▸ ASSIGNMENT:
The entries that follow should be written out exactly.
******************************
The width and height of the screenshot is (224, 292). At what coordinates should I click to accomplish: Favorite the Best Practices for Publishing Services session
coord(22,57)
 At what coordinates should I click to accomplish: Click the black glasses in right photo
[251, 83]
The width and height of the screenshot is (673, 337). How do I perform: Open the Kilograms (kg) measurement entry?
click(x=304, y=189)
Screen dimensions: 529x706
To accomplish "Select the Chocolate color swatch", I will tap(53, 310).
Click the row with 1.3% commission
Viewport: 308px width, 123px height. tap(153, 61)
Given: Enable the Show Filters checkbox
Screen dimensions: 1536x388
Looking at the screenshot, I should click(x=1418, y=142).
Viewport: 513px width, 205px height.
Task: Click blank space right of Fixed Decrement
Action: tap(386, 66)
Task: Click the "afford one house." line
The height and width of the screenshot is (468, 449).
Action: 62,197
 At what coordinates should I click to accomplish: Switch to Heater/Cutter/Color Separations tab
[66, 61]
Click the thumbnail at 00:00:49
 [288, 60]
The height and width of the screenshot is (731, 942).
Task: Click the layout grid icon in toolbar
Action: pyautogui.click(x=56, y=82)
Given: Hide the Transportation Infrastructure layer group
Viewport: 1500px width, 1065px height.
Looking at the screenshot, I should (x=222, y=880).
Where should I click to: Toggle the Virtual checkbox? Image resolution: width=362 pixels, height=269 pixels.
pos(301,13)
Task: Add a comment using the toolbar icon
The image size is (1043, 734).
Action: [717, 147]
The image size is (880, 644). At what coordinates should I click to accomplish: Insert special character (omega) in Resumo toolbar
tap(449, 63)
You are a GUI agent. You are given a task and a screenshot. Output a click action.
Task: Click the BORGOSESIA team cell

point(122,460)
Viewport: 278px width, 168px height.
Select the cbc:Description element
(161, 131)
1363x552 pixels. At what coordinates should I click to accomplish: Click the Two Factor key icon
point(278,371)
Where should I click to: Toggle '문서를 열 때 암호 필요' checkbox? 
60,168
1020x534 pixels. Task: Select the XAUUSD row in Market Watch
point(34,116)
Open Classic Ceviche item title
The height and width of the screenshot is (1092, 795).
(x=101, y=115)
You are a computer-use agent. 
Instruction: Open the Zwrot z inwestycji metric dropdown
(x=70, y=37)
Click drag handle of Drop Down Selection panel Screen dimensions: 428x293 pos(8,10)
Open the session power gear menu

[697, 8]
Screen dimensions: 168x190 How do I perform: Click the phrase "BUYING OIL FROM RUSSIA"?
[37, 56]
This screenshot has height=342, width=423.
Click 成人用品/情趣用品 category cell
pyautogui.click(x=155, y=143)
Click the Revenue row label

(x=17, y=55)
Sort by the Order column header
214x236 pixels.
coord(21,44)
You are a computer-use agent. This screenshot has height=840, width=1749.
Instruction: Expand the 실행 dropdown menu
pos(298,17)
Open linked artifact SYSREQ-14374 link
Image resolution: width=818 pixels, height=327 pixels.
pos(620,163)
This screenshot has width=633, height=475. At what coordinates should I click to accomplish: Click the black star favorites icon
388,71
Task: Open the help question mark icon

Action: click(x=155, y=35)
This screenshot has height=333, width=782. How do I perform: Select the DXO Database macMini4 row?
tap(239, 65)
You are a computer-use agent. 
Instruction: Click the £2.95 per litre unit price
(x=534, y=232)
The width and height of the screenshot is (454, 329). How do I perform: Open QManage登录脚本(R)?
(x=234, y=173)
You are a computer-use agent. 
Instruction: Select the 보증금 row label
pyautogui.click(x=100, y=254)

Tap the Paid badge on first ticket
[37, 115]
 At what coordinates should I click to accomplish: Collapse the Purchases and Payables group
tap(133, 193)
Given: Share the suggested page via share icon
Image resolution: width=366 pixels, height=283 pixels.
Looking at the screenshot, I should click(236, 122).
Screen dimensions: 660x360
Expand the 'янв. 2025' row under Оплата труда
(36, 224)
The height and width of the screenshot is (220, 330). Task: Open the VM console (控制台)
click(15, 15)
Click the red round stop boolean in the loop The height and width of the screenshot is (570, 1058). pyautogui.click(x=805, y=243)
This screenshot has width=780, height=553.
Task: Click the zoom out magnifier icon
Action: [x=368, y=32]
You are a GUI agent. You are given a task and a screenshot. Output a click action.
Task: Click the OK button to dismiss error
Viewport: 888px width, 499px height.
******************************
▸ WRITTEN ANSWER:
The width and height of the screenshot is (224, 292). At what coordinates should I click to accomplish: Favorite the Best Practices for Publishing Services session
coord(22,57)
 At what coordinates should I click to accomplish: Click the black glasses in right photo
[251, 83]
The width and height of the screenshot is (673, 337). How do I perform: Open the Kilograms (kg) measurement entry?
click(x=304, y=189)
Screen dimensions: 529x706
To accomplish "Select the Chocolate color swatch", I will tap(53, 310).
Click the row with 1.3% commission
Viewport: 308px width, 123px height. tap(153, 61)
Given: Enable the Show Filters checkbox
Screen dimensions: 1536x388
Looking at the screenshot, I should click(x=1418, y=142).
Viewport: 513px width, 205px height.
Task: Click blank space right of Fixed Decrement
Action: tap(386, 66)
Task: Click the "afford one house." line
The height and width of the screenshot is (468, 449).
Action: 62,197
 At what coordinates should I click to accomplish: Switch to Heater/Cutter/Color Separations tab
[66, 61]
Click the thumbnail at 00:00:49
 [288, 60]
The height and width of the screenshot is (731, 942).
Task: Click the layout grid icon in toolbar
Action: pyautogui.click(x=56, y=82)
Given: Hide the Transportation Infrastructure layer group
Viewport: 1500px width, 1065px height.
Looking at the screenshot, I should (x=222, y=880).
Where should I click to: Toggle the Virtual checkbox? Image resolution: width=362 pixels, height=269 pixels.
pos(301,13)
Task: Add a comment using the toolbar icon
The image size is (1043, 734).
Action: [717, 147]
The image size is (880, 644). At what coordinates should I click to accomplish: Insert special character (omega) in Resumo toolbar
tap(449, 63)
You are a GUI agent. You are given a task and a screenshot. Output a click action.
Task: Click the BORGOSESIA team cell

point(122,460)
Viewport: 278px width, 168px height.
Select the cbc:Description element
(161, 131)
1363x552 pixels. At what coordinates should I click to accomplish: Click the Two Factor key icon
point(278,371)
Where should I click to: Toggle '문서를 열 때 암호 필요' checkbox? 
60,168
1020x534 pixels. Task: Select the XAUUSD row in Market Watch
point(34,116)
Open Classic Ceviche item title
The height and width of the screenshot is (1092, 795).
(x=101, y=115)
You are a computer-use agent. 
Instruction: Open the Zwrot z inwestycji metric dropdown
(x=70, y=37)
Click drag handle of Drop Down Selection panel Screen dimensions: 428x293 pos(8,10)
Open the session power gear menu

[697, 8]
Screen dimensions: 168x190 How do I perform: Click the phrase "BUYING OIL FROM RUSSIA"?
[37, 56]
This screenshot has height=342, width=423.
Click 成人用品/情趣用品 category cell
pyautogui.click(x=155, y=143)
Click the Revenue row label

(x=17, y=55)
Sort by the Order column header
214x236 pixels.
coord(21,44)
You are a computer-use agent. This screenshot has height=840, width=1749.
Instruction: Expand the 실행 dropdown menu
pos(298,17)
Open linked artifact SYSREQ-14374 link
Image resolution: width=818 pixels, height=327 pixels.
pos(620,163)
This screenshot has width=633, height=475. At what coordinates should I click to accomplish: Click the black star favorites icon
388,71
Task: Open the help question mark icon

Action: click(x=155, y=35)
This screenshot has height=333, width=782. How do I perform: Select the DXO Database macMini4 row?
tap(239, 65)
You are a computer-use agent. 
Instruction: Click the £2.95 per litre unit price
(x=534, y=232)
The width and height of the screenshot is (454, 329). How do I perform: Open QManage登录脚本(R)?
(x=234, y=173)
You are a computer-use agent. 
Instruction: Select the 보증금 row label
pyautogui.click(x=100, y=254)

Tap the Paid badge on first ticket
[37, 115]
 At what coordinates should I click to accomplish: Collapse the Purchases and Payables group
tap(133, 193)
Given: Share the suggested page via share icon
Image resolution: width=366 pixels, height=283 pixels.
Looking at the screenshot, I should click(236, 122).
Screen dimensions: 660x360
Expand the 'янв. 2025' row under Оплата труда
(36, 224)
The height and width of the screenshot is (220, 330). Task: Open the VM console (控制台)
click(15, 15)
Click the red round stop boolean in the loop The height and width of the screenshot is (570, 1058). pyautogui.click(x=805, y=243)
This screenshot has width=780, height=553.
Task: Click the zoom out magnifier icon
Action: [x=368, y=32]
You are a GUI agent. You are given a task and a screenshot. Output a click action.
Task: Click the OK button to dismiss error
Viewport: 888px width, 499px height.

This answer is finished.